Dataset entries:

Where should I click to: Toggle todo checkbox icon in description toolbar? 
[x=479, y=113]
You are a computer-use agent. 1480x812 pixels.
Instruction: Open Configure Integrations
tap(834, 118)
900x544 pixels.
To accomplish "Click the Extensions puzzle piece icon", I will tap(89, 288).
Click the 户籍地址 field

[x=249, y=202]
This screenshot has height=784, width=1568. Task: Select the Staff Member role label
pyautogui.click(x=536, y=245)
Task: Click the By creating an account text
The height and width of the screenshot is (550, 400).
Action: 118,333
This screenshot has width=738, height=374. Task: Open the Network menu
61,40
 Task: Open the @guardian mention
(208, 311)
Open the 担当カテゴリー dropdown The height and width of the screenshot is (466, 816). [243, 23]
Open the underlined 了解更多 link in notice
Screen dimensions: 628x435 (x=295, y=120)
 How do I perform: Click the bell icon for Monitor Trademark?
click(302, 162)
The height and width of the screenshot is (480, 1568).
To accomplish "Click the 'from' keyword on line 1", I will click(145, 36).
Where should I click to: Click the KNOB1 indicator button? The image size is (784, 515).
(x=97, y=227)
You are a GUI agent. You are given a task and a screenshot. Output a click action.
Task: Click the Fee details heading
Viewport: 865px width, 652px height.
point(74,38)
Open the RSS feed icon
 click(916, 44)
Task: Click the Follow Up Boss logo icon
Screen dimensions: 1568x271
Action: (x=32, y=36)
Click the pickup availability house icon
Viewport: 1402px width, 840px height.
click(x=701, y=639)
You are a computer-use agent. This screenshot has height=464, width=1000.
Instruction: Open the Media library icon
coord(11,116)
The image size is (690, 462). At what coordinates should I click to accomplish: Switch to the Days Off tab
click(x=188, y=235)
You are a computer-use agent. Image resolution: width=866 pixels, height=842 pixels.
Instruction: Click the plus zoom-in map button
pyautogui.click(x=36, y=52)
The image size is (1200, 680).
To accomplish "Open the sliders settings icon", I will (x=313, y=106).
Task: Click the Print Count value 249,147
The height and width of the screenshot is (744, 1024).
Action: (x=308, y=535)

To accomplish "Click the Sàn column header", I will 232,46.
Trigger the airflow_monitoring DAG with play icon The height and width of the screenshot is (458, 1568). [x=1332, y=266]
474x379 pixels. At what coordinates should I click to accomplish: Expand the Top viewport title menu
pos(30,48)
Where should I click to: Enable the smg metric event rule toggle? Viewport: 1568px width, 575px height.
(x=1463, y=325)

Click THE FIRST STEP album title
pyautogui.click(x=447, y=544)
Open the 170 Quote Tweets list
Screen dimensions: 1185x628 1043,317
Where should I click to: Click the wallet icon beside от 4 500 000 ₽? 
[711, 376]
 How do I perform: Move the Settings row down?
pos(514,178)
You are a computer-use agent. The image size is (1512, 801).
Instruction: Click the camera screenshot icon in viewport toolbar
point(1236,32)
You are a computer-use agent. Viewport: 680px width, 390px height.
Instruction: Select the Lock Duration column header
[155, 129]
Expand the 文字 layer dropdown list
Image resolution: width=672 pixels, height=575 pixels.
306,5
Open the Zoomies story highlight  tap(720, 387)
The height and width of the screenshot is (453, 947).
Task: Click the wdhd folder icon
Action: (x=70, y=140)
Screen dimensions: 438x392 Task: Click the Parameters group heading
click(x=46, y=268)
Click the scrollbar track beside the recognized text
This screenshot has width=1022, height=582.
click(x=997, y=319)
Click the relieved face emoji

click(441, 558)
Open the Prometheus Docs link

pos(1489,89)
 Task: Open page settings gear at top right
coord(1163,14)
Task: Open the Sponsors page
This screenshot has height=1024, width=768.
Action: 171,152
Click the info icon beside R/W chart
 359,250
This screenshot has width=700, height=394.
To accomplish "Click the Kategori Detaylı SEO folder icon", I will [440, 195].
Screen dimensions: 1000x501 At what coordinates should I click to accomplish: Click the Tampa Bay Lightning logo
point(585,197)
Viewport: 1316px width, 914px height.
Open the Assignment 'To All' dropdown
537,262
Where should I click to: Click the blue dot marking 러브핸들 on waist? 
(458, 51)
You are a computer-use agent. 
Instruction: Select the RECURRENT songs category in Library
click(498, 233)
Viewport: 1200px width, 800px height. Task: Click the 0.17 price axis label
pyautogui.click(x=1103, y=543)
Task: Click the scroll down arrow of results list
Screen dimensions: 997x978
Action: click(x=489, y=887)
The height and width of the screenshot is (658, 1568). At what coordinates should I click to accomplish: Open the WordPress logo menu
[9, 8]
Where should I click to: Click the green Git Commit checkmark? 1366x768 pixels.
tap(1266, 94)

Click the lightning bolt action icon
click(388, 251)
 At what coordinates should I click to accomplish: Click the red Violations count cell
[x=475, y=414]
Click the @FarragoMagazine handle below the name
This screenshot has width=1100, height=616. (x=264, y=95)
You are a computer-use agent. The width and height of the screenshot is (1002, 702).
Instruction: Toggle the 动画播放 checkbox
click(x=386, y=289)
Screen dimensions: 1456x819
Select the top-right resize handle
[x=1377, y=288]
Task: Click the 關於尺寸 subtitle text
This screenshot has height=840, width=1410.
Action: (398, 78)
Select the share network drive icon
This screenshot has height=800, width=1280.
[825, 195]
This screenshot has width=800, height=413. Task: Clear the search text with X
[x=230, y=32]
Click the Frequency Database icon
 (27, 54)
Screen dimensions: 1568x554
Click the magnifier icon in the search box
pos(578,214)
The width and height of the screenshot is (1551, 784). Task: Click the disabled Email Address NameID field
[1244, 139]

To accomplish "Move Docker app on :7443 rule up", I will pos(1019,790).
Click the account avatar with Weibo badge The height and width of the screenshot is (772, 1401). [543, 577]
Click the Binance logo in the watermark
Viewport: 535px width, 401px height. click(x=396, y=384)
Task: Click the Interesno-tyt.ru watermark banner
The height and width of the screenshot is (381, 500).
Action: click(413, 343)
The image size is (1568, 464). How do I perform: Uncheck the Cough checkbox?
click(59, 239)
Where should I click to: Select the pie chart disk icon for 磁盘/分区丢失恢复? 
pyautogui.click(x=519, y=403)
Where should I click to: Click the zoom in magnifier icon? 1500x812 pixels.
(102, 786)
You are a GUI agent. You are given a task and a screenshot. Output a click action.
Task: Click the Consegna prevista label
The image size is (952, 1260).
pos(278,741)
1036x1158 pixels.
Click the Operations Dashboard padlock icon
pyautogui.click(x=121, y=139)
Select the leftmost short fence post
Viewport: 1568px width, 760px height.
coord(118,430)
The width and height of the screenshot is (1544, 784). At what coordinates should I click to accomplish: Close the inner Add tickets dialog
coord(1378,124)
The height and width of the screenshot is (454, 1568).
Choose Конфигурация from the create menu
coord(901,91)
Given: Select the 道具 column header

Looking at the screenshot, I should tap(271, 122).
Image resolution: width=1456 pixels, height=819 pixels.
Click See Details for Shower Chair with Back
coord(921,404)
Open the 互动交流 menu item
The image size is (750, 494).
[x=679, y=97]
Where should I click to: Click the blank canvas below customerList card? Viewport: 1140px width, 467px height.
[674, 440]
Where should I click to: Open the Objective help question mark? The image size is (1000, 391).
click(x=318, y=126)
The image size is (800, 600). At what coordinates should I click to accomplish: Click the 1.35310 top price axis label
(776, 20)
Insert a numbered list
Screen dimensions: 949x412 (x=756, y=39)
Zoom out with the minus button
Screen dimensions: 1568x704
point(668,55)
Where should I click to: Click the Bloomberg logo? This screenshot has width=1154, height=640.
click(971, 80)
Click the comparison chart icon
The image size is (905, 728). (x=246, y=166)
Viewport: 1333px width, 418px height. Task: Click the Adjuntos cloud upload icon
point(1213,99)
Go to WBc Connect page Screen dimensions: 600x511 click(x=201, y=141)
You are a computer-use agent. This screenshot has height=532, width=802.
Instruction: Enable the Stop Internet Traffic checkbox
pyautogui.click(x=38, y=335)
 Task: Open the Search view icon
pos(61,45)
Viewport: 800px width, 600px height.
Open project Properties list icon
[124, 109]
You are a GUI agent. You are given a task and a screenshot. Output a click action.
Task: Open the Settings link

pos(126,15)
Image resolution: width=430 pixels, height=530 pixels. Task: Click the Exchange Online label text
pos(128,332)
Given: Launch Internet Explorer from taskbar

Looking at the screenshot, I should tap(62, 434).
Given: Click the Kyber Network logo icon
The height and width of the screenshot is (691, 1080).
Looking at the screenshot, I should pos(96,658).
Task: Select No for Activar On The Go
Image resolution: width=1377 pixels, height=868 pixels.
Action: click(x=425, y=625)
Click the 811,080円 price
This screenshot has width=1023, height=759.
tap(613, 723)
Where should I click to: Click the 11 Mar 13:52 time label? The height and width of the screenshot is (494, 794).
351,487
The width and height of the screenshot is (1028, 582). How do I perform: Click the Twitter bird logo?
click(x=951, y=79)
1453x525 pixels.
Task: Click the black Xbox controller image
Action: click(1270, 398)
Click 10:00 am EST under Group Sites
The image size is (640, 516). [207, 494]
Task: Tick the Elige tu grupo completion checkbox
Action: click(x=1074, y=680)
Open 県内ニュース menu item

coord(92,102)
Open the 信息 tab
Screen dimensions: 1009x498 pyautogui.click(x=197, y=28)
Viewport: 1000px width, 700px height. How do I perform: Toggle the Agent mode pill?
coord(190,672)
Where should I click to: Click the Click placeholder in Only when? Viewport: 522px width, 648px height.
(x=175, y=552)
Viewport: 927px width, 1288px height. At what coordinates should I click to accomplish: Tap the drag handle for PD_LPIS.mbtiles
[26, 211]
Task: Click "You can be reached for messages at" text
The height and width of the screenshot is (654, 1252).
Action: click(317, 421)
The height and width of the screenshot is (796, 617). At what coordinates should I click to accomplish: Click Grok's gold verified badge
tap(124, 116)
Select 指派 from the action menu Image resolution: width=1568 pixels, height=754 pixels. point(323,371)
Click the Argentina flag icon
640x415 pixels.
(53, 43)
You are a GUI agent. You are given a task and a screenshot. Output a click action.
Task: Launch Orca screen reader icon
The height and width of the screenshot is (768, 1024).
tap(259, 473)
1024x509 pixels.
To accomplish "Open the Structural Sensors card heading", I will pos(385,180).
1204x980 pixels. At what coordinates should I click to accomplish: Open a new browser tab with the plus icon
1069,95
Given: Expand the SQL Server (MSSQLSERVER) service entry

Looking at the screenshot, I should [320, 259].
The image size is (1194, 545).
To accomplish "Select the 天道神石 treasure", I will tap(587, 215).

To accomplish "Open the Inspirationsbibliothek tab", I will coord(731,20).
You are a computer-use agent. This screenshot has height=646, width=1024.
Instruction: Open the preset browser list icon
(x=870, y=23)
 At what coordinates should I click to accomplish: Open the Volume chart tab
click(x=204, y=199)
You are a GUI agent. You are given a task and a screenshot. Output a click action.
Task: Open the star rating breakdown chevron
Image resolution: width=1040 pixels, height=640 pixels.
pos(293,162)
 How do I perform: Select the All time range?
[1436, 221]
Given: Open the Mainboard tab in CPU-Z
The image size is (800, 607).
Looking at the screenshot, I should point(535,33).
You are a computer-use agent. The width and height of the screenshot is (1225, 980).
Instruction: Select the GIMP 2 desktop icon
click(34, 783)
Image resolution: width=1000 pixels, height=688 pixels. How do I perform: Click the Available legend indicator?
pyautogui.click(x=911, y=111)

▶ WORK INSTRUCTION: In the records above, return only the line that contains "is (1225, 980)." and every line after it through the last, exactly as they appear.

▶ ANSWER TO THE EXERCISE:
You are a computer-use agent. The width and height of the screenshot is (1225, 980).
Instruction: Select the GIMP 2 desktop icon
click(34, 783)
Image resolution: width=1000 pixels, height=688 pixels. How do I perform: Click the Available legend indicator?
pyautogui.click(x=911, y=111)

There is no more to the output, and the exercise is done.